Langkah tegas ini diambil menyusul munculnya insiden keamanan pangan MBG di Kabupaten Karo, Sumatera Utara.
Pernyataan tersebut disampaikan Sudaryono saat menjenguk salah satu siswa korban keracunan yang dirujuk ke Rumah Sakit Haji Medan, Minggu 16 Agustus 2026.
"Sanksinya yang pertama, dapurnya disuspend berat. Kemudian Kepala SPPG-nya, sanksi yang bisa saya berikan bukan hanya dicopot.

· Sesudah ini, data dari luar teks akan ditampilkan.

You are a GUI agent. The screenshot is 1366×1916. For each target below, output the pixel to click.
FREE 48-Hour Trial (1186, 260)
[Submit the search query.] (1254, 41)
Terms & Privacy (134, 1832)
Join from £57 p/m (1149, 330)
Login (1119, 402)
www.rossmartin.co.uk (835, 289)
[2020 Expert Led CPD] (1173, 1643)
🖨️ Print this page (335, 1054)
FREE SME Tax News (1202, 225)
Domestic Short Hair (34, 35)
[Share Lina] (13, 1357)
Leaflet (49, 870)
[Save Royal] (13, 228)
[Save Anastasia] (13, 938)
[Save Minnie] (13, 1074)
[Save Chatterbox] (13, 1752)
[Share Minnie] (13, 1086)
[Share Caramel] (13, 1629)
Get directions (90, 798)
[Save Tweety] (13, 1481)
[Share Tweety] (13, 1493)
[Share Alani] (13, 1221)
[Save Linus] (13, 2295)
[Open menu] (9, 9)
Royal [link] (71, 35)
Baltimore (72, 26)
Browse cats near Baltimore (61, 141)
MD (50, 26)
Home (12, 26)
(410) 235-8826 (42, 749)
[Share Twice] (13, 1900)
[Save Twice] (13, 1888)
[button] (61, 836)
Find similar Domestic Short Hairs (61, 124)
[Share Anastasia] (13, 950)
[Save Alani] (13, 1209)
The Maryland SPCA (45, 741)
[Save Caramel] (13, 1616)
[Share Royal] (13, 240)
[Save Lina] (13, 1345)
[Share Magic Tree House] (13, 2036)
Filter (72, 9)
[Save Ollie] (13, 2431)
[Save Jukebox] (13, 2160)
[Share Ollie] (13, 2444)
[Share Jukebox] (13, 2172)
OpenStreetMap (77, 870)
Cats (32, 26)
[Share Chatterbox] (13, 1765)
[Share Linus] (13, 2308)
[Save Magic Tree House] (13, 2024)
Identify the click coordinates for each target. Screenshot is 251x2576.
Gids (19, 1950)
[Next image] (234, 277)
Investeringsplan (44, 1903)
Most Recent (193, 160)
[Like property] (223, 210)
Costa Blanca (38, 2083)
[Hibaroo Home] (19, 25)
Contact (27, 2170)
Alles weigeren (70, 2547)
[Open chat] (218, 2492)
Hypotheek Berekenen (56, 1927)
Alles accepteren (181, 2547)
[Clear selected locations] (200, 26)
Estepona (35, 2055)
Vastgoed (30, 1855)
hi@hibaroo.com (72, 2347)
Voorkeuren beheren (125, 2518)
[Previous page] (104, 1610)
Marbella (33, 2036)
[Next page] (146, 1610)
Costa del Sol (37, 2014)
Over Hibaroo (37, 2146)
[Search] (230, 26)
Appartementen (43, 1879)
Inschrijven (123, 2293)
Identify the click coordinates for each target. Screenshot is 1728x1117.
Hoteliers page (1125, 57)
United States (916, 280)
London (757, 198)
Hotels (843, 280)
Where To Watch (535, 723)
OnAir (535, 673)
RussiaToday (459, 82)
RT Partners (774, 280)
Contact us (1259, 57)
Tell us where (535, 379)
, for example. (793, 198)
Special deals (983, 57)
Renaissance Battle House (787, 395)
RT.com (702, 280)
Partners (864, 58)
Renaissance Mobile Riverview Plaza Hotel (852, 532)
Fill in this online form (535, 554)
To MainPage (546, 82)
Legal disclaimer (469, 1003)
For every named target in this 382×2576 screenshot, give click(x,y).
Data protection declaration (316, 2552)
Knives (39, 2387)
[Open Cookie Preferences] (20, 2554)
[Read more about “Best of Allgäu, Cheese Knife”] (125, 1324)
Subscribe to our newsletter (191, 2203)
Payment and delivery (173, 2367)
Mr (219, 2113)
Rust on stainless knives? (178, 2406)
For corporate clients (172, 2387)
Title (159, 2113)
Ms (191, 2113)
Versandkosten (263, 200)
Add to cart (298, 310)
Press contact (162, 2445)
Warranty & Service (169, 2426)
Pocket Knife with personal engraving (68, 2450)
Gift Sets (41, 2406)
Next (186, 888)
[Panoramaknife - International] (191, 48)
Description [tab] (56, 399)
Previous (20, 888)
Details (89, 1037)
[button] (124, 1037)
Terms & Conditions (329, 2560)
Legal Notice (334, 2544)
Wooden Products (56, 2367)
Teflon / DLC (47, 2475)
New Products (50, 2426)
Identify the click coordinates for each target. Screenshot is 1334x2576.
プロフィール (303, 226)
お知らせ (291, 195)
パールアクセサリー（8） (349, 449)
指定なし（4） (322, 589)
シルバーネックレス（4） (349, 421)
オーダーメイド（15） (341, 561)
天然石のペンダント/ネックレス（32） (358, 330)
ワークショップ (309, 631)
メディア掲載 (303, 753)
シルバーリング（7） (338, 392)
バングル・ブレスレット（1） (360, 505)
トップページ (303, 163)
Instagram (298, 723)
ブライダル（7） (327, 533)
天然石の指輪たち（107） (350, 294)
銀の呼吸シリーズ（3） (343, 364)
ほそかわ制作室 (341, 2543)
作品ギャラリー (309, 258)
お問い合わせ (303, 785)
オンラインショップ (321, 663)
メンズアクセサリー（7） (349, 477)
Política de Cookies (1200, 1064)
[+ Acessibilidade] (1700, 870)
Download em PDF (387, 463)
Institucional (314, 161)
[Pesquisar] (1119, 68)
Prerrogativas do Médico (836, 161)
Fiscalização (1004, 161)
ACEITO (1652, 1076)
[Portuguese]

Baca Juga: Usut Sindikat Meterai Palsu di 5 Provinsi, Polda Metro dan Ditjen Pajak Tangkap 16 Pelaku
Tapi saya ajukan pemecatan dengan tidak hormat melalui Badan Kepegawaian Negara (BKN) untuk status ASN-nya," tegas Sudaryono.
Selain sanksi administratif, BGN membuka peluang untuk menyerahkan proses investigasi kepada aparat penegak hukum guna mengusut unsur pidana atas dugaan kelalaian tersebut.
Sudaryono menekankan bahwa keamanan pangan dalam program MBG menyangkut keselamatan nyawa manusia, sehingga tidak ada toleransi bagi pelanggaran Standar Operasional Prosedur (SOP).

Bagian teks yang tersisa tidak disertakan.